In a recent open-ended survey of over 150 “college workers,” respondents expressed “frustration at the lack of clear career ladders, bitterness at being passed over for jobs, and bewilderment at seeing those on the outside, often with less education, finding more financial success,” according to The Chronicle of Higher Education.
“At my institution there have been long-timers in leadership positions who have no intention of retiring anytime soon, which means there is no way for any midcareer professionals to move up,” an anonymous respondent said. “It gets worse when we staff up: We are bringing even more people into the organization without giving them anywhere to go.”
Several respondents suggested problems with hiring, pay, and bureaucracy in university administrations when asked whether they “felt trapped in a dead-end job” by The Chronicle of Higher Education.
One respondent wrote, “I can’t even spend the money my office was allocated (because I’m a temporary administrator).”
“It’s a [d]umpster fire. And there’s no evidence the administration is going to do anything to fix it,” the respondent continued.
“Academic department heads and deans are often identified through national searches, while administrative deans/directors and department heads are often pursued with a ‘who can we get for the least money that will do the most work’ mind-set,” another respondent said.
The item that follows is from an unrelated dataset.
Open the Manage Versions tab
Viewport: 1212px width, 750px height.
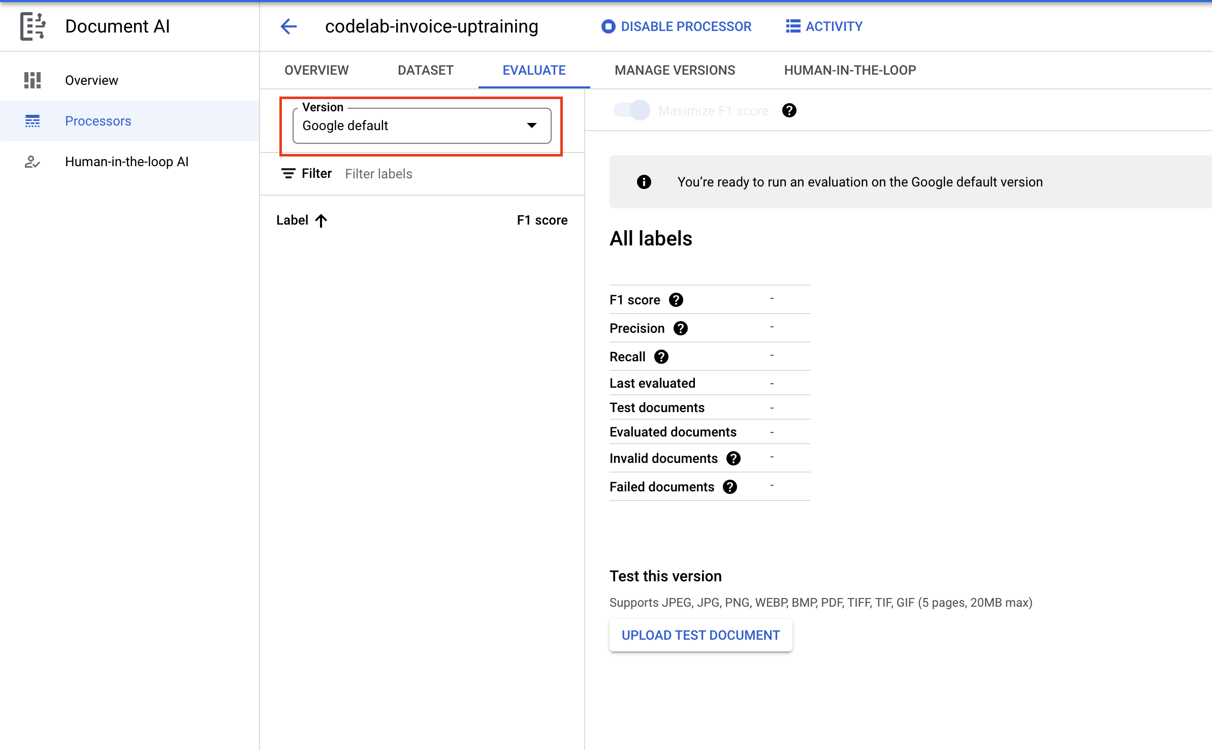[x=675, y=70]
The suggested tension between faculty and administrative positions reflects a trend in the way that colleges and universities are choosing to budget.
A 2021 report from the American Council of Trustees and Alumni (ACTA) analyzing 1,529 institutions found that spending on administrative positions outpaces instructional spending.
ACTA is a non-profit “dedicated to promoting academic excellence, academic freedom, and accountability at America’s colleges and universities,” according to its website.
“Non-instructional spending–including student services (29%) and administration (19%)–grew faster than instructional spending (17%),” the report reads. “From 2012 (the earliest year for which comparable staffing data are available) to 2018, colleges and universities prioritized hiring less expensive and often less-credentialed instructional staff and more expensive administrative staff.”
ACTA reported that when spending increases, tuition increases.
Increased spending on administrators, an article in The Daily Signal argues, “corrupts the core mission of higher education.”
“Universities are no longer focused on free academic inquiry in pursuit of the truth or the development of capable adults,” Jay Greene, a senior research fellow with the Heritage Foundation, wrote. “Instead, they have employed an army of staff who either distract from that mission by providing therapeutic coddling to students or subvert truth-seeking by enforcing an ideological orthodoxy.”
Campus Reform similarly reported on the consequences of hiring practices that favor administrators over instructors.
Students at The New School, a private university in New York City, demanded tuition refunds after a strike from adjunct faculty, who make up around 87 percent of faculty, according to The Washington Post.
They also demanded “A” grades for the semester, better cafeteria food, control of the president’s house, and the resignation of the president and other administrators.
Campus Reform Higher Education Fellow Nicholas Giordano blamed The New School’s administrators for the students’ demands.
“Demands like this–it simply reflects a growing trend of what we’ve been witnessing where they think if they complain loud enough, the system will capitulate,” Giordano said in an interview with Real America’s Voice.
Giordano argued that this capitulation gives companies the impression that “students aren’t really being educated.”
He also referenced another Campus Reform report on New York University (NYU) firing an organic chemistry professor because his class was “too hard.”
Campus Reform shared the response of another NYU professor, who tweeted, “One of many problems with insanely expensive private education is that institutions have an incentive to treat the student as [a] customer and not [as a] student who needs to learn certain things.”